February 25, 2020

Resistência à gourmetização do carnaval




Aloy Jupiara


Tatalondirá, os tupinambás da Carioca, Maria Conga, Jesus Cristo, Elza Soares, capoeiras, Sebastião (o santo e o rei), Lamartine Babo, rezadeiras, entre outros, passam na Marquês de Sapucaí neste carnaval numa procissão foliã como ato de resistência. Eles são enredos de escolas de samba do Grupo Especial e da Série A, agremiações que enfrentam uma crise de recursos, mas outra, mais grave, de reconhecimento e identidade.

Os últimos anos viram o esgarçamento das relações entre o poder público e as escolas, tendo como centro o corte da subvenção municipal aos desfiles. Não adianta culpar apenas a crise econômica. Esta não é a primeira vez que o país vive dificuldades. Trata-se de uma postura pensada, uma decisão política, que não enxerga na cultura popular das escolas um espaço privilegiado de integração social da cidade. A prefeitura escolheu dizer não às escolas, alegando que precisava priorizar os recursos. Esse mesmo argumento poderia e deveria justificar o apoio público a uma manifestação que é patrimônio cultural brasileiro e move a economia do Rio, gerando empregos.
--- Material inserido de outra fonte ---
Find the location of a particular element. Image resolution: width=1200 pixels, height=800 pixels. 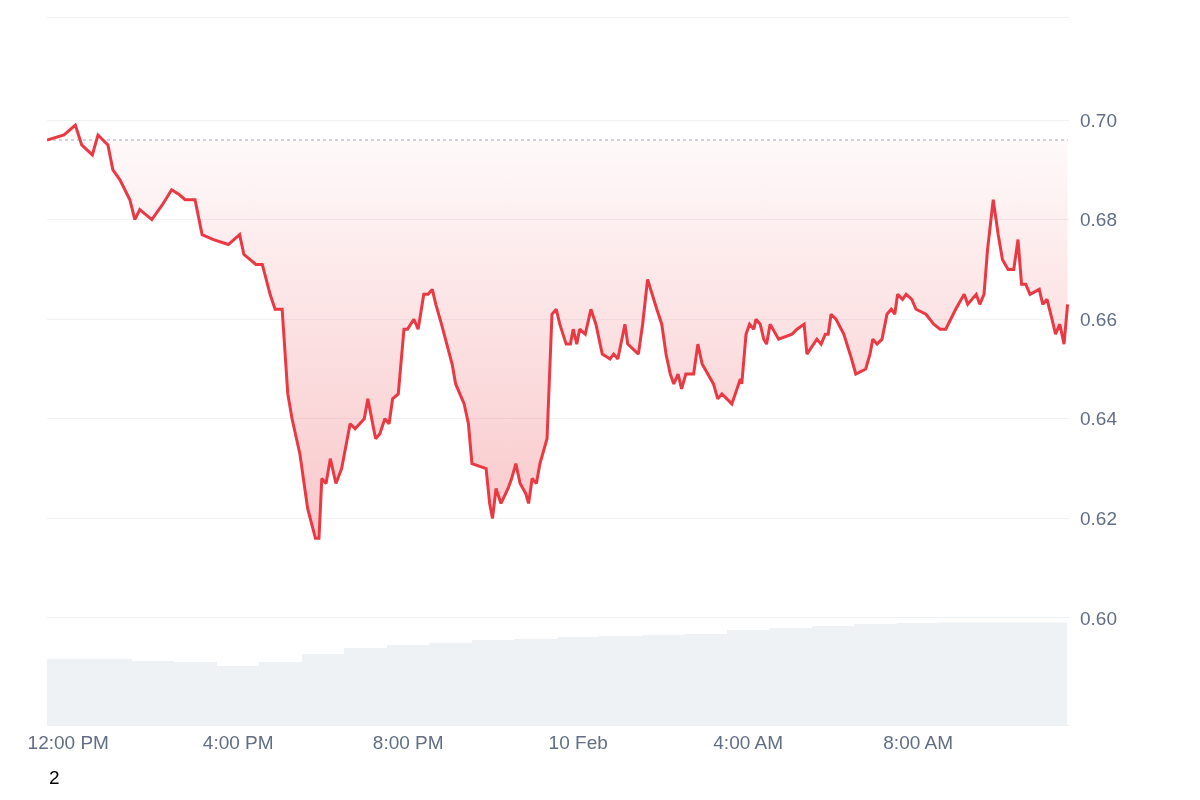

y-tick-label: 0.66 is located at coordinates (1098, 319).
Mas há o outro lado. A crise não nasceu no corte de recursos. Quando a primeira redução foi anunciada pelo prefeito Marcelo Crivella, a Liga Independente das Escolas de Samba (Liesa) chegou a afirmar que isso inviabilizaria o desfile. Ficou provado que não era bem assim: as escolas  
desfilaram. Ninguém aqui está dizendo que é fácil botar um carnaval na rua. Contudo, é preciso autocrítica da Liesa e de dirigentes das escolas sobre como o desfile foi conduzido nos últimos anos.

A Sapucaí se gourmetizou. Com os preços cobrados pelas arquibancadas e frisas nos melhores pontos da avenida, o que chamam de o maior espetáculo da Terra afastou da Passarela em especial a classe média baixa e os mais pobres, aqueles amantes do samba que cantavam junto, vibravam, eram pura festa. O desfile perdeu ao concentrar-se em um evento turístico.

É uma tristeza quando, ali pelas 2h da manhã, às vezes antes, se veem grandes vazios nas arquibancadas centrais, porque os turistas já foram embora. Para eles, que não mantêm um vínculo afetivo com o samba, assistir a duas ou três escolas é suficiente.

Excluído, o povo do Rio ocupou em massa as ruas da cidade nos blocos e bandas, enquanto a Sapucaí “encolheu”. Os que administram o desfile “apequenaram” as escolas diante do carioca. O desfile perdeu valor e reconhecimento de boa parte da população da cidade que, agora distante das agremiações, ignorou as críticas ao corte da subvenção.

Surgem aí visões mirabolantes de salvação: reduzir ainda mais o número de escolas por noite, ou o tempo de desfile, porque “ninguém aguenta um desfile tão longo”. Quem é esse “ninguém”? O que mudou no público das escolas que, anos atrás, ficava de pé, sob o sol, vibrando ao som das baterias, chorando com uma ala das baianas, agitando os braços suados? Já ouço as críticas: “Esse tempo não volta, isso é romantismo”. Então, farão o quê? Transformar o desfile num Rock in Rio? Isso é sério?

Não se trata de romantismo, mas de respeito aos fundamentos das escolas, às suas matrizes religiosas e sociais, ao povo da cidade, às tradições de solidariedade e comunhão que as organizaram, que as levaram a descer os morros e reconquistar as ruas do Centro, das quais as populações pobres, na maioria negra, tinham sido expulsas pelas reformas urbanas do começo do século passado. Samba é também resistência. Estão tentando matar isso.

A burocracia do samba e o poder público parecem, nessa hora, estar do mesmo lado.
Ficam, do outro lado, os artistas criadores dos enredos, os artesãos, decoradores e costureiras, os compositores e ritmistas, as baianas e os passistas, que abrem seus caminhos com luta e alegria, uma festa, um desafio, um ritual. Podem tentar, mas não vão destruí-los. A rua é mais forte. Os donos da rua se levantarão.